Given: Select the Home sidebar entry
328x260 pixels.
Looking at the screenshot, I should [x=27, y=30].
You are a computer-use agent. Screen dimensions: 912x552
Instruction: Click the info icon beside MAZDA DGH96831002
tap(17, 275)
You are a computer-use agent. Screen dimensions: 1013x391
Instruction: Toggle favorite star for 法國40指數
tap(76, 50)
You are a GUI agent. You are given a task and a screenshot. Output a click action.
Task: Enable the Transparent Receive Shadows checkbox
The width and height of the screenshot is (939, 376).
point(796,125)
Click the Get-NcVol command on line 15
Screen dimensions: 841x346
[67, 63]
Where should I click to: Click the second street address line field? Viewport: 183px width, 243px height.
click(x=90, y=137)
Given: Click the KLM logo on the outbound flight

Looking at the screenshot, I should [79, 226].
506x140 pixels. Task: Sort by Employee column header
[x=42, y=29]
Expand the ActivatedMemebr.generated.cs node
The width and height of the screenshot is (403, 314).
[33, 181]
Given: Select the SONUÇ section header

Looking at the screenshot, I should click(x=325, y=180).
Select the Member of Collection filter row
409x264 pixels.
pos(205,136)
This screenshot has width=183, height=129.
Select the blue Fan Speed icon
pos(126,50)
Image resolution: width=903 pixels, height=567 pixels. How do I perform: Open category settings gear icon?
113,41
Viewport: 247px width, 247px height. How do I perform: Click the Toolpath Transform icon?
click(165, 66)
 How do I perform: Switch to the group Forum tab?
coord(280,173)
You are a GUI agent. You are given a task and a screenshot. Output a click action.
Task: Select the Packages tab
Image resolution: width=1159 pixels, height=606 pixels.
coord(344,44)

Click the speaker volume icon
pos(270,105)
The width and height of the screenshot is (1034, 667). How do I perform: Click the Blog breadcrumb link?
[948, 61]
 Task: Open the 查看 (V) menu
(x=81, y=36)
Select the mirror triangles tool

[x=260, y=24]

[What you need to do]: Print again the material above, limited to the lines from the one holding "Expand the ActivatedMemebr.generated.cs node" through the last, inclusive.

[Task response]:
Expand the ActivatedMemebr.generated.cs node
The width and height of the screenshot is (403, 314).
[33, 181]
Given: Select the SONUÇ section header

Looking at the screenshot, I should click(x=325, y=180).
Select the Member of Collection filter row
409x264 pixels.
pos(205,136)
This screenshot has width=183, height=129.
Select the blue Fan Speed icon
pos(126,50)
Image resolution: width=903 pixels, height=567 pixels. How do I perform: Open category settings gear icon?
113,41
Viewport: 247px width, 247px height. How do I perform: Click the Toolpath Transform icon?
click(165, 66)
 How do I perform: Switch to the group Forum tab?
coord(280,173)
You are a GUI agent. You are given a task and a screenshot. Output a click action.
Task: Select the Packages tab
Image resolution: width=1159 pixels, height=606 pixels.
coord(344,44)

Click the speaker volume icon
pos(270,105)
The width and height of the screenshot is (1034, 667). How do I perform: Click the Blog breadcrumb link?
[948, 61]
 Task: Open the 查看 (V) menu
(x=81, y=36)
Select the mirror triangles tool

[x=260, y=24]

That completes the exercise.